«Ambassadeur artistique» du Festival de Lanaudière, Alain Lefèvre avait le privilège d'ouvrir lundi soir, avec son jeune frère violoniste, le volet des concerts dans les églises. Celle de Berthierville, qui peut contenir 700 personnes, était remplie à sa totale capacité, malgré la chaleur qu'il y faisait. Des fans du nom Lefèvre, cette fois affiché deux fois, avaient même apporté leur chaise pliante.

Autant on est redevable à Alain Lefèvre d'attirer un public nouveau au concert et, qui plus est, à un programme aussi spécialisé que celui de lundi, autant on regrette que les deux musiciens n'aient pas profité de l'occasion pour lui inculquer les habitudes les plus élémentaires du concert.

Les gens ont applaudi après chaque mouvement sans exception. Cette manie rompt la continuité et détruit l'atmosphère. Un geste discret du violoniste et le public aurait immédiatement compris. Au contraire, on l'a vu esquisser un petit salut, ce qui n'a fait qu'encourager l'auditoire à continuer.

**DONNÉES BRUTES:**

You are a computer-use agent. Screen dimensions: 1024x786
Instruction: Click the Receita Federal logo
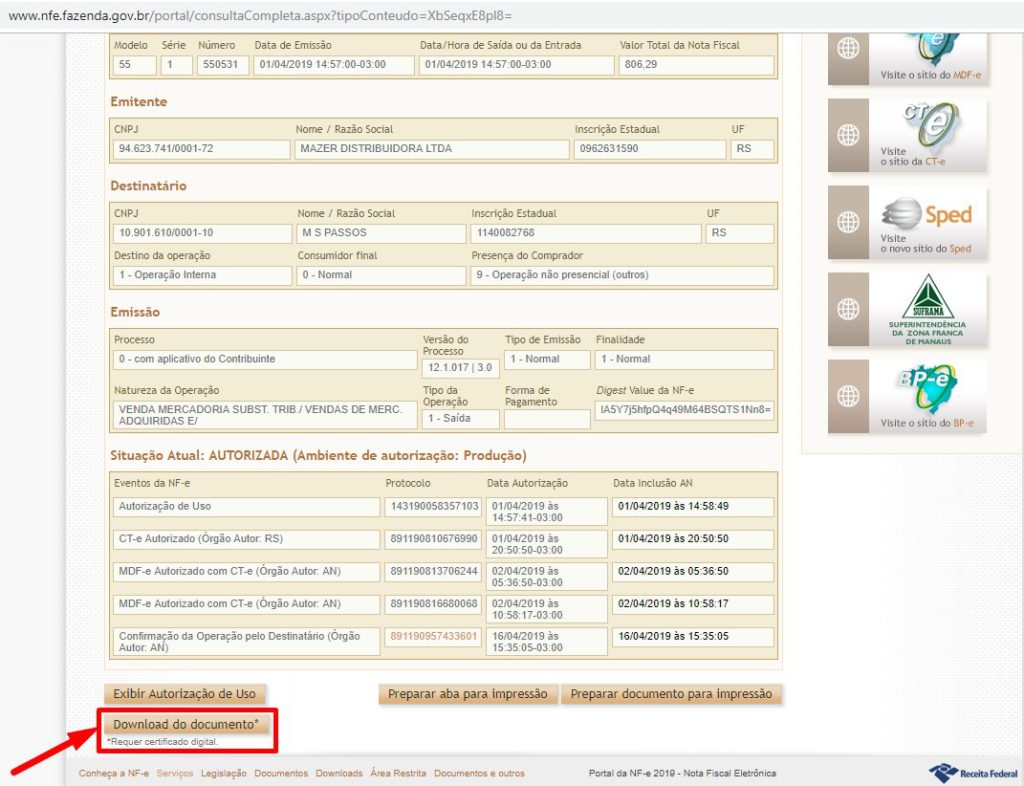(x=972, y=773)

**CONSIGNE 1:**
Répondez aux questions suivantes sur le compte rendu du concert :
(a) Combien de personnes l'église de Berthierville peut-elle contenir ?
(b) Qu'avaient apporté certains fans du nom Lefèvre ?
(c) À quels moments le public a-t-il applaudi ?
**CONSIGNE 2:** Remplacez « un public nouveau » par « de nouveaux auditeurs » dans le passage du compte rendu du concert qui commence par « Autant on est » et s'arrête après « élémentaires du concert. », puis donnez ce passage ainsi modifié.
**CONSIGNE 3:** Prolongez le compte rendu du concert en poursuivant après sa dernière phrase.

**RÉSULTAT 1:**
(a) Elle peut contenir 700 personnes.
(b) Ils avaient apporté leur chaise pliante.
(c) Le public a applaudi après chaque mouvement sans exception.

**RÉSULTAT 2:**
Autant on est redevable à Alain Lefèvre d'attirer de nouveaux auditeurs au concert et, qui plus est, à un programme aussi spécialisé que celui de lundi, autant on regrette que les deux musiciens n'aient pas profité de l'occasion pour lui inculquer les habitudes les plus élémentaires du concert.

**RÉSULTAT 3:**
Programme spécialisé, ai-je dit. Les frères Lefèvre avaient misé sur deux oeuvres de compositeurs belges, la célèbre Sonate de Franck et celle, presque inconnue, de son disciple Guillaume Lekeu, mort à 24 ans - deux sonates d'ailleurs dédiées à l'illustre violoniste belge Eugène Ysaye, qui les créa.

Ils ouvraient leur programme avec une Ballade-Fantaisie d'André Mathieu, présentée comme une création, et qui s'inscrit dans la réhabilitation du compositeur entreprise par Alain Lefèvre. La pièce est variée mais trop brève (cinq minutes) pour laisser une impression durable. Notons en passant que le programme entier de lundi soir fera l'objet d'un enregistrement Analekta réalisé ces jours-ci.

Le Franck reçut une lecture superficielle, voire un peu lourde, qui permit simplement à David Lefèvre, très peu connu ici, de montrer qu'il sait jouer du violon. Pour découvrir le musicien, il fallut attendre le Lekeu. Il était clair que le travail de préparation avait porté sur cette partition très rare, révélée il y a 40 ans par un enregistrement de Christian Ferras (avec qui Alain Lefèvre la joua d'ailleurs).

Abstraction faite d'un passage particulièrement «bûché» au piano, l'oeuvre en trois mouvements trouva les deux frères dans une sorte d'état de grâce. Tout à coup, leur jeu collectif possédait la finesse, l'intériorité, la simplicité, voire la musicalité, qu'on attendait depuis le début.

Ovationnés à tout rompre, ils jouèrent, en rappel, la Vocalise de Rachmaninov.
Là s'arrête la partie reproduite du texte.